Digital regulation circuit

Abstract

A self-adjusting circuit provides a reverse body bias to circuitry in a DROWSY mode. memory cells having the appropriate skews are supplied with a changing operating voltage potential, causing a memory cell to fail and determining the correct back bias potential V_SS to supply that improves operation of the processor in a low power standby mode.

Description

To prolong battery life, low power standby modes have been incorporated into processors to conserve power in portable computers and hand held wireless communication devices. This low power standby or drowsy mode may use analog circuitry to raise the back bias potential V_SS that is supplied to source terminals of N-channel transistors. The increased V_SS operating voltage above ground produces a reverse body bias that increases the threshold voltage of these N-channel transistors. In order to lower the source-to-drain leakage currents in the drowsy mode, the N-well regions of P-channel transistors may also receive a raised bias that provides a higher threshold voltage.

There is a continuing need for better ways to provide flexibility for operating a microprocessor or other digital circuits while preserving low power operation and the stability of any embedded devices.

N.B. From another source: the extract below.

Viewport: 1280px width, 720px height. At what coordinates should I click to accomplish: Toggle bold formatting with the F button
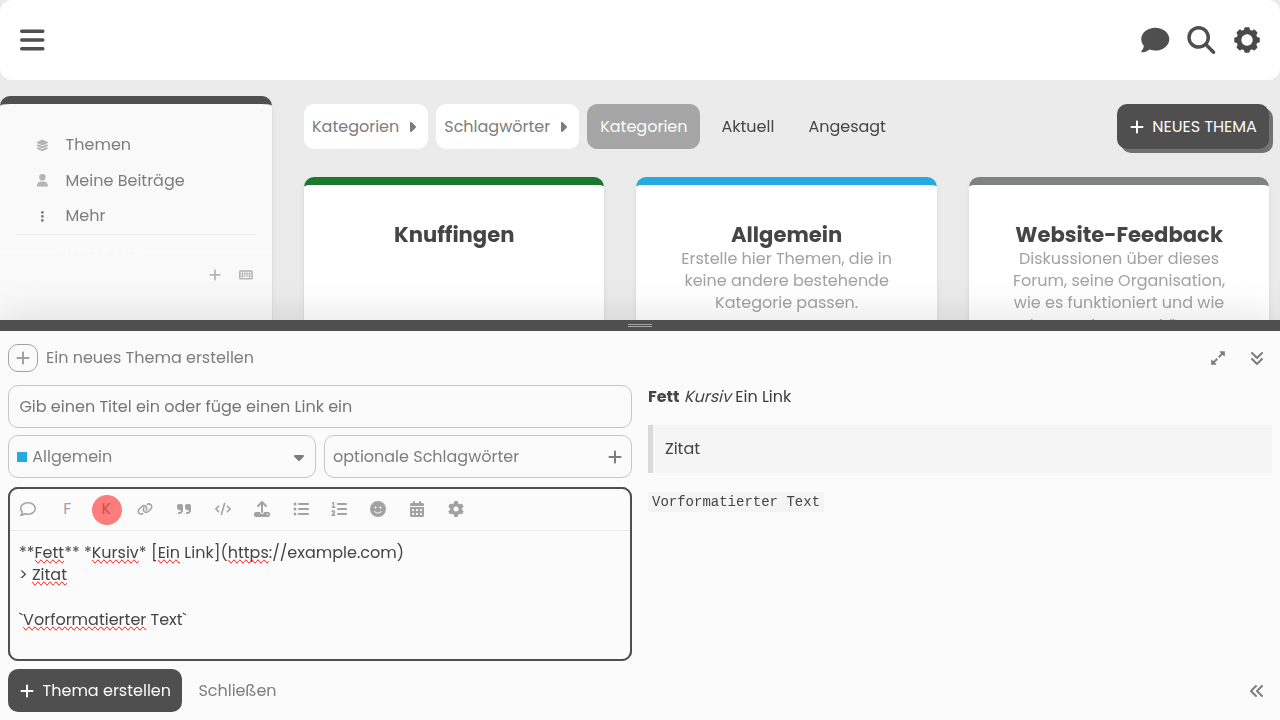pyautogui.click(x=67, y=509)

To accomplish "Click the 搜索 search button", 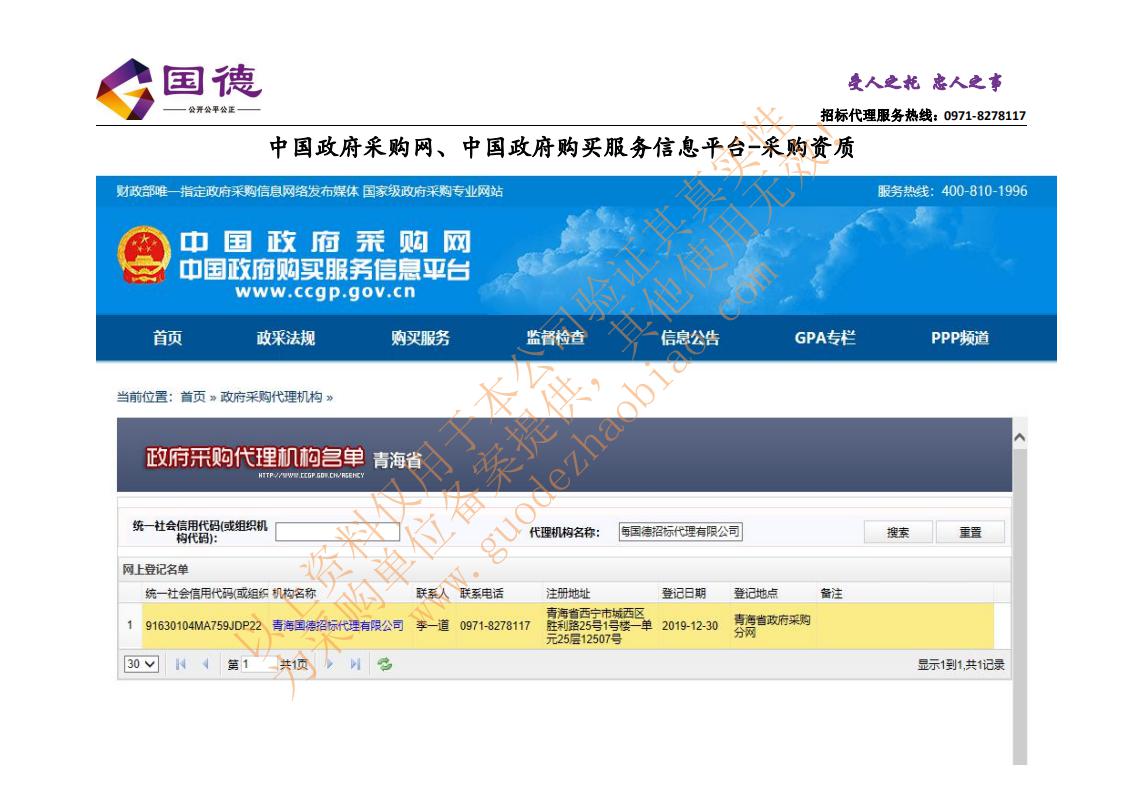I will click(897, 531).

BRIEF DESCRIPTION OF THE DRAWINGS

The subject matter regarded as the invention is particularly pointed out and distinctly claimed in the concluding portion of the specification. The invention, however, both as to organization and method of operation, together with objects, features, and advantages thereof, may best be understood by reference to the following detailed description when read with the accompanying drawings in which:

FIG. 1 illustrates multiple transistors connected between a power conductor that supplies the back bias potential V_SS to circuitry and a power conductor connected to a pad supply in accordance with the present invention;

FIG. 2 is a diagram that illustrates one embodiment that may be used in selecting the transistors that set the back bias potential V_SS; and

FIG. 3 is a diagram that illustrates another embodiment that may be used in selecting the transistors that set the back bias potential V_SS.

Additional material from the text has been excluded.